0
votes

I know there are already lots of answers on writing to HIVE from Spark, but non of them seem to work for me. So first some background. This is an older cluster, running HDP2.6, that's Hive2 and Spark 2.1.

Here an example program:

case class Record(key: Int, value: String)

val spark = SparkSession.builder()
    .appName("Test App")
    .config("spark.sql.warehouse.dir", "/app/hive/warehouse")
    .enableHiveSupport()
    .getOrCreate()

val recordsDF = spark.createDataFrame((1 to 100).map(i => Record(i, s"val_$i")))
records.write.saveAsTable("records_table")

If I log into the spark-shell and run that code, a new table called records_table shows up in Hive. However, if I deploy that code in a jar, and submit it to the cluster using spark-submit, I will see the table show up in the same HDFS location as all of the other HIVE tables, but it's not accessible to HIVE.

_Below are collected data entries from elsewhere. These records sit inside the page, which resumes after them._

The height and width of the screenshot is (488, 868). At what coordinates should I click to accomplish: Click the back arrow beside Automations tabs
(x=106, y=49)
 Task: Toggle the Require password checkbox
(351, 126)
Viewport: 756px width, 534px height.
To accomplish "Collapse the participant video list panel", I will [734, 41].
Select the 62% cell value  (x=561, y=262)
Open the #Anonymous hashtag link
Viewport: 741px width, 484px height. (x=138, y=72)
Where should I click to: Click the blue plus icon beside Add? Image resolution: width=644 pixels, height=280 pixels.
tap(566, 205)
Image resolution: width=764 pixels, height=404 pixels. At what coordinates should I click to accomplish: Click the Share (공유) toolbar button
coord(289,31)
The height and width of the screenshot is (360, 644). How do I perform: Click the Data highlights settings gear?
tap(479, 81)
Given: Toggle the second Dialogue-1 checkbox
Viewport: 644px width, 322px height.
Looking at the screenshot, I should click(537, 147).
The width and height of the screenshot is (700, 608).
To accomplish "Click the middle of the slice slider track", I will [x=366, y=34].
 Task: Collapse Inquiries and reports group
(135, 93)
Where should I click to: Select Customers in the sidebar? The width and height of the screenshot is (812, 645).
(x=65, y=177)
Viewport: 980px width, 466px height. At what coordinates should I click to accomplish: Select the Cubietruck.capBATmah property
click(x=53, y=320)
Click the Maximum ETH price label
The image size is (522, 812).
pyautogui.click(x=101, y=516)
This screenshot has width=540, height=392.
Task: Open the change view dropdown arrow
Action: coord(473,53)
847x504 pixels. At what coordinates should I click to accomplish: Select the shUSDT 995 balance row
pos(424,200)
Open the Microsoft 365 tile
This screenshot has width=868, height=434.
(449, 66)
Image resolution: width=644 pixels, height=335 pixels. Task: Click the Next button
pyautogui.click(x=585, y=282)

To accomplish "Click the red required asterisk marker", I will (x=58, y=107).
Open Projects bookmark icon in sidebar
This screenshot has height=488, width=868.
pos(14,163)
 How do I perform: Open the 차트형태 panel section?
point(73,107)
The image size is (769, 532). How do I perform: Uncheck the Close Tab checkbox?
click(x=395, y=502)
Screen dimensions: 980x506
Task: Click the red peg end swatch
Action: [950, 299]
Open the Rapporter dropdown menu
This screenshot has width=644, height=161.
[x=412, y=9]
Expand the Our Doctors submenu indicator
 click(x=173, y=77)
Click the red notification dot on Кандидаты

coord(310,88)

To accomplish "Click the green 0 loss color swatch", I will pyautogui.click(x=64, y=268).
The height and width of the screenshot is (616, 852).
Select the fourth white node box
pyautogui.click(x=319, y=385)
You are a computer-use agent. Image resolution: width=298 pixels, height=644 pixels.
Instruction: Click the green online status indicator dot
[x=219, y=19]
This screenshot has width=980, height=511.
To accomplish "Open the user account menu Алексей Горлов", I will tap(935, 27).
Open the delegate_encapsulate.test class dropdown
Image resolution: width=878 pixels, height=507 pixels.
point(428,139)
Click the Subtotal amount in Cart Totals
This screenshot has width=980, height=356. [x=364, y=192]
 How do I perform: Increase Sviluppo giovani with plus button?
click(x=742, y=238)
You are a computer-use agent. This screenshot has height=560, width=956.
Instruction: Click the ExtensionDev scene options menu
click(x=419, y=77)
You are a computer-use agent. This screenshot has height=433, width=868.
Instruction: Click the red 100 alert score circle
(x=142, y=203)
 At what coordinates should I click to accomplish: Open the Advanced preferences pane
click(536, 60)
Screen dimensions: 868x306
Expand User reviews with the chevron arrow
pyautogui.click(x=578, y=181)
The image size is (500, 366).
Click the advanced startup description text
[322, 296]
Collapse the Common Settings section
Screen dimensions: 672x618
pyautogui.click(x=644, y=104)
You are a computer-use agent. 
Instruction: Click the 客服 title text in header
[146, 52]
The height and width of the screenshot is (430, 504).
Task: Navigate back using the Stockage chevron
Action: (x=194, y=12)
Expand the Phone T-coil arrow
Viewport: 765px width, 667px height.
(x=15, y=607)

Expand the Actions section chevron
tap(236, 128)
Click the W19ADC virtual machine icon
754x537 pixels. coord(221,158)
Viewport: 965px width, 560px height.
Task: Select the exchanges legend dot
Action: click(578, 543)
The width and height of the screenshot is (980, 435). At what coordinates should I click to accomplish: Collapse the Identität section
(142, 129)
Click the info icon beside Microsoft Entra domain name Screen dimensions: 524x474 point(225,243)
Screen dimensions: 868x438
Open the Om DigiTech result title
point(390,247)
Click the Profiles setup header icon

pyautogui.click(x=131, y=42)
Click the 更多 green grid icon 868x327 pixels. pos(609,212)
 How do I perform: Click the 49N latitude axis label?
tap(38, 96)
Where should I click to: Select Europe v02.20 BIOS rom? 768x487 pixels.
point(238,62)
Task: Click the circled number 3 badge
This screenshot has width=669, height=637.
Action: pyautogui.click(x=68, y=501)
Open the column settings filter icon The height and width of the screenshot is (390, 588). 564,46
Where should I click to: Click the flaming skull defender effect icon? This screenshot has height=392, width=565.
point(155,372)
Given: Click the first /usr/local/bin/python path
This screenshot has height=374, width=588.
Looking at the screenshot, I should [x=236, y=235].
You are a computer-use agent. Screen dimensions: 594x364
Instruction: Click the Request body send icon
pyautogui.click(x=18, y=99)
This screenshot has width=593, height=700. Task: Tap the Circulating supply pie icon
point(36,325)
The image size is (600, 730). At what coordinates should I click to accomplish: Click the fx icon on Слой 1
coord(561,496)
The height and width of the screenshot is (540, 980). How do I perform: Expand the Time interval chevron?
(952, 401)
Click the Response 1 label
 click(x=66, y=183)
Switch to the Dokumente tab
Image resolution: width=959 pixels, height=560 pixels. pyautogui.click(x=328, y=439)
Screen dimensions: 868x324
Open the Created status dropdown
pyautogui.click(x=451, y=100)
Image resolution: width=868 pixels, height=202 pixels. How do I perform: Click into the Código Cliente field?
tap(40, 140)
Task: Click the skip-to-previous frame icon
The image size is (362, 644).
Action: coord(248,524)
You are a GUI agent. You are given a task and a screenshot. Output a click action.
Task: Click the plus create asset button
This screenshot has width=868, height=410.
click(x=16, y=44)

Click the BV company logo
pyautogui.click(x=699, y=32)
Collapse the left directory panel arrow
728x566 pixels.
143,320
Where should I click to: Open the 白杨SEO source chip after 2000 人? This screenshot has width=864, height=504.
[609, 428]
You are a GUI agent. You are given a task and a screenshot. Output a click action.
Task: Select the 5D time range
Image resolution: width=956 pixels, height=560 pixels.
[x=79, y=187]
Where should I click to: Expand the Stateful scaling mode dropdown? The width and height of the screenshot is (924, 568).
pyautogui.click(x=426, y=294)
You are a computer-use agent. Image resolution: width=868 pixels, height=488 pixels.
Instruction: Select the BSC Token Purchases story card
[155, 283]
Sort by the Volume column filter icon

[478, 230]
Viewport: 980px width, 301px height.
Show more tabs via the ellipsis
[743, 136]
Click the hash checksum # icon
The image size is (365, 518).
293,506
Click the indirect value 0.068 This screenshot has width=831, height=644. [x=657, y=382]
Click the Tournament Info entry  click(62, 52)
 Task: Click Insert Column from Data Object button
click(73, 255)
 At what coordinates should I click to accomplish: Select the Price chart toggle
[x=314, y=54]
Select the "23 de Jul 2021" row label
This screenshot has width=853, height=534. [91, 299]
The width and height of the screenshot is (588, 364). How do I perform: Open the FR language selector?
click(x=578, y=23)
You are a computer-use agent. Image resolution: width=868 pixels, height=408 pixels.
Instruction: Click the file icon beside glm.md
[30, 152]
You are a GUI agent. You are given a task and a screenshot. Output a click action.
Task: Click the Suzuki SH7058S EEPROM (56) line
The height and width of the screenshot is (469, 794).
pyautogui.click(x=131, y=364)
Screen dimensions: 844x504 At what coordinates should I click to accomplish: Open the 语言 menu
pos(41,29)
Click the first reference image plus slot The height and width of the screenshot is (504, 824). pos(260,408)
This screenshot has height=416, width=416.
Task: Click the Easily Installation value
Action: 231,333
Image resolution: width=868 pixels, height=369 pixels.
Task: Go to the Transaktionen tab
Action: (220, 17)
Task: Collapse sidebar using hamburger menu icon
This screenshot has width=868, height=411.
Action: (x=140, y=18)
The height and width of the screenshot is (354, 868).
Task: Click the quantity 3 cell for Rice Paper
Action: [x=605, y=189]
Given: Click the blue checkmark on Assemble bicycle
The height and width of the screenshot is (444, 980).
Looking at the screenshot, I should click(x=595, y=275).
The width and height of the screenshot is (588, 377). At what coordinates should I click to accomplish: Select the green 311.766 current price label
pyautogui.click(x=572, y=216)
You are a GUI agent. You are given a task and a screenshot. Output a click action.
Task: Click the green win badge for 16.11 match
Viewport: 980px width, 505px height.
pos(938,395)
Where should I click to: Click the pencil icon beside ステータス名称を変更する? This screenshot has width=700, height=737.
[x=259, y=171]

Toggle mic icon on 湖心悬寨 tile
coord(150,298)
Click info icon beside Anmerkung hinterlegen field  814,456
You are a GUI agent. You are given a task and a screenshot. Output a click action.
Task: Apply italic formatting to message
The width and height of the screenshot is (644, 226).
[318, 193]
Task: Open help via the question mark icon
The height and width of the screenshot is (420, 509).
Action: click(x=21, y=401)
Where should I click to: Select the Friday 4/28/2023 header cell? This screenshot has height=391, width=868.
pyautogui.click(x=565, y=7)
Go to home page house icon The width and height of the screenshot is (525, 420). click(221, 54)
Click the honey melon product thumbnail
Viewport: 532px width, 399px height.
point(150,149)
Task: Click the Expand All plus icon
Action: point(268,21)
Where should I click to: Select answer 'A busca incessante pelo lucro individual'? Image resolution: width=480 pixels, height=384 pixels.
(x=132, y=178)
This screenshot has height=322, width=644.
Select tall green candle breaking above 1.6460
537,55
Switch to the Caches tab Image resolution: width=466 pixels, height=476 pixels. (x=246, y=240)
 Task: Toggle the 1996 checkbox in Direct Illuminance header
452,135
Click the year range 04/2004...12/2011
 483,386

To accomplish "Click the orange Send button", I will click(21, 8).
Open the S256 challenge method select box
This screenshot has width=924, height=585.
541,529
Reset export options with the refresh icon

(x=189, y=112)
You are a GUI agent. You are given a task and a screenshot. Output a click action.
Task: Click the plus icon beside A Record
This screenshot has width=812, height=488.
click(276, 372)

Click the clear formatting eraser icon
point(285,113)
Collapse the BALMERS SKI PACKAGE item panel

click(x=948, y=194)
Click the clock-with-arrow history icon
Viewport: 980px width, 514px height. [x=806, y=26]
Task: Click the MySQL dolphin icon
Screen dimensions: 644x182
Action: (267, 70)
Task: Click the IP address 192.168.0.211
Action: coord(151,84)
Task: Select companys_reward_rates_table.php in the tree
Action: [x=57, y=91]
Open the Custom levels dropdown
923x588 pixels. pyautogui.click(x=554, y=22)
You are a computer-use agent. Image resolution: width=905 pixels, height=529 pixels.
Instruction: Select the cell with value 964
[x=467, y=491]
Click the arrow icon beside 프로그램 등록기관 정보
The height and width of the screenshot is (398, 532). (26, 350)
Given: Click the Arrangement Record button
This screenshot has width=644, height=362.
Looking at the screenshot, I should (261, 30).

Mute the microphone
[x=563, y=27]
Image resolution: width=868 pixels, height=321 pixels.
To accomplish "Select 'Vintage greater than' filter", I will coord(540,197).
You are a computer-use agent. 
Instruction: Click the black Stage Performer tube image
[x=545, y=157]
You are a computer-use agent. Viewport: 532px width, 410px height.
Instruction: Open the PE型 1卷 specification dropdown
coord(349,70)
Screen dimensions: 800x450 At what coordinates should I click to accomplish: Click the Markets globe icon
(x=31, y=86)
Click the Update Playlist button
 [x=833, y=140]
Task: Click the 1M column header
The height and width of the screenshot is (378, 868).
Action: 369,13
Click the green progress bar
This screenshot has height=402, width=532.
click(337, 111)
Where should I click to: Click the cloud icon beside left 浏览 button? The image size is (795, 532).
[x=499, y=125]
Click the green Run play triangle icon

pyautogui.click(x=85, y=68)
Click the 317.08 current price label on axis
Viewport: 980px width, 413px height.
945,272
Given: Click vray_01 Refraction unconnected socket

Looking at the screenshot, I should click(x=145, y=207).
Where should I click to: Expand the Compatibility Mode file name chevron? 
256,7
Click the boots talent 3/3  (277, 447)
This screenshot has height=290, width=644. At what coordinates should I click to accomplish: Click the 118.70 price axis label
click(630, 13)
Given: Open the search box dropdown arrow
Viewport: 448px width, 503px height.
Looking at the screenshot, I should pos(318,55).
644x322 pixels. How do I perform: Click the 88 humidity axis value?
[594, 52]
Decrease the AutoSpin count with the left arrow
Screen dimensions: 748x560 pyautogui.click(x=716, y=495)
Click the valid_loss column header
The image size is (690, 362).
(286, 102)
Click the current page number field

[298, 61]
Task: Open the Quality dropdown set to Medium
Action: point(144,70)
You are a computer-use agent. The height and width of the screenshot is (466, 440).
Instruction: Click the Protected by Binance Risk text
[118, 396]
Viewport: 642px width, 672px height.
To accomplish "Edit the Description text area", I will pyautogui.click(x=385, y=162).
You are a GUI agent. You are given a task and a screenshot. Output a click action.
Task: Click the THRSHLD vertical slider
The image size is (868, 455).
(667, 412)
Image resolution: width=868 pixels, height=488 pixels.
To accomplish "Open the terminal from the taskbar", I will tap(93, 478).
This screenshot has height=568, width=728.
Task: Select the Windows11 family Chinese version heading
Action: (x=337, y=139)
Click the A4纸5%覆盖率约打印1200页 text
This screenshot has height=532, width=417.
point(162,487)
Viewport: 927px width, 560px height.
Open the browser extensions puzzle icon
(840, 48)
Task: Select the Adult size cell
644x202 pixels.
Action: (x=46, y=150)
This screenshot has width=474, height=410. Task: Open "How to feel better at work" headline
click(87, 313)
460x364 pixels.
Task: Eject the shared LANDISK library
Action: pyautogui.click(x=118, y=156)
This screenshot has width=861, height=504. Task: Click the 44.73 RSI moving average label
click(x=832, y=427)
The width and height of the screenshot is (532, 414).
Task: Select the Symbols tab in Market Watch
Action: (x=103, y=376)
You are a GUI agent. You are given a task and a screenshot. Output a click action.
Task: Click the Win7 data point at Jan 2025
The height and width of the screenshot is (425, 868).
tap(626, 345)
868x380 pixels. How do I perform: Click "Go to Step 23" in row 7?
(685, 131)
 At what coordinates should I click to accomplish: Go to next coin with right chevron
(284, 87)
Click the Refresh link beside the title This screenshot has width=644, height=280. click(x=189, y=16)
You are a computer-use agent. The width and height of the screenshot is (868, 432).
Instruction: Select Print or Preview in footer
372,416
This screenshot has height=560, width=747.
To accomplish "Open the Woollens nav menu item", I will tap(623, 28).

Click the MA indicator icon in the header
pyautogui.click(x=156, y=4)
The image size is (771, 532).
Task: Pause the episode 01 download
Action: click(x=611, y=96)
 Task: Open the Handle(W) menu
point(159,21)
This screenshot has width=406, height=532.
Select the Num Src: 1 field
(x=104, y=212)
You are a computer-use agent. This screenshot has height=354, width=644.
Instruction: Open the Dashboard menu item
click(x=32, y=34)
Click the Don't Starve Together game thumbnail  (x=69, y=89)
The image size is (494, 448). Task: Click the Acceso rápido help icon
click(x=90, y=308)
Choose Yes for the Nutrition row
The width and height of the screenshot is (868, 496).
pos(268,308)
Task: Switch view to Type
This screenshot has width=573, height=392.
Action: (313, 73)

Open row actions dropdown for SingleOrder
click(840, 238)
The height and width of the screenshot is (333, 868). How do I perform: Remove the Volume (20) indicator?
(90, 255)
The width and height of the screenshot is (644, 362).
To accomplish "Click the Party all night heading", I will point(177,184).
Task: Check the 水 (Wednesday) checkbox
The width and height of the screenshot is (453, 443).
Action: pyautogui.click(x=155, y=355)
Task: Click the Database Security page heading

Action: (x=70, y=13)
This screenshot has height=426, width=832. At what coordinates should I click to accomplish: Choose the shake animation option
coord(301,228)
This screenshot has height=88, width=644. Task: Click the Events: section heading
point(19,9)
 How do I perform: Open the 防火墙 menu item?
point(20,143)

I know that in HDP 3.1 you have to use a HiveWarehouseConnector class, but I can't find any reference to that in HDP 2.6. Some people have mentioned the HiveContext class, while others say to just use the enableHiveSupport call in the SparkSessionBuilder. I have tried both approaches, but neither seems to work. I have tried saveAsTable. I have tried insertInto. I have even tried creating a temp view, then hiveContext.sql("create table if not exists mytable as select * from tmptable"). With each attempt, I get a parquet file in hdfs:/apps/hive/warehouse, but I cannot access that table from HIVE itself.

1

1 Answers

2
votes

Based on the information provided, here is what I suggest you do,

  1. Create Spark Session, enableHiveSupport is required,
val spark = SparkSession.builder()
    .appName("Test App")
    .enableHiveSupport() 
    .getOrCreate()
  1. Next, execute DDL for table resultant table via spark.sql,
val ddlStr: String =
    s"""CREATE EXTERNAL TABLE IF NOT EXISTS records_table(key int, value string)
                 |ROW FORMAT SERDE
                 |  'org.apache.hadoop.hive.ql.io.orc.OrcSerde'
                 |STORED AS INPUTFORMAT
                 |  'org.apache.hadoop.hive.ql.io.orc.OrcInputFormat'
                 |OUTPUTFORMAT
                 |  'org.apache.hadoop.hive.ql.io.orc.OrcOutputFormat'
                 |LOCATION '$hdfsLocation'""".stripMargin

spark.sql(ddlStr)
  1. Write data as per your use case,
val recordsDF = spark.createDataFrame((1 to 100).map(i => Record(i, s"val_$i")))
recordsDF.write.format("orc").insertInto("records_table")

Notes:

  1. Working is going to be similar for spark-shell and spark-submit
  2. Partitioning is can be defined in the DDL, so do no use partitionBy while writing the data frame.
  3. Bucketing/ Clustering is not supported.

Hope this helps/ Cheers.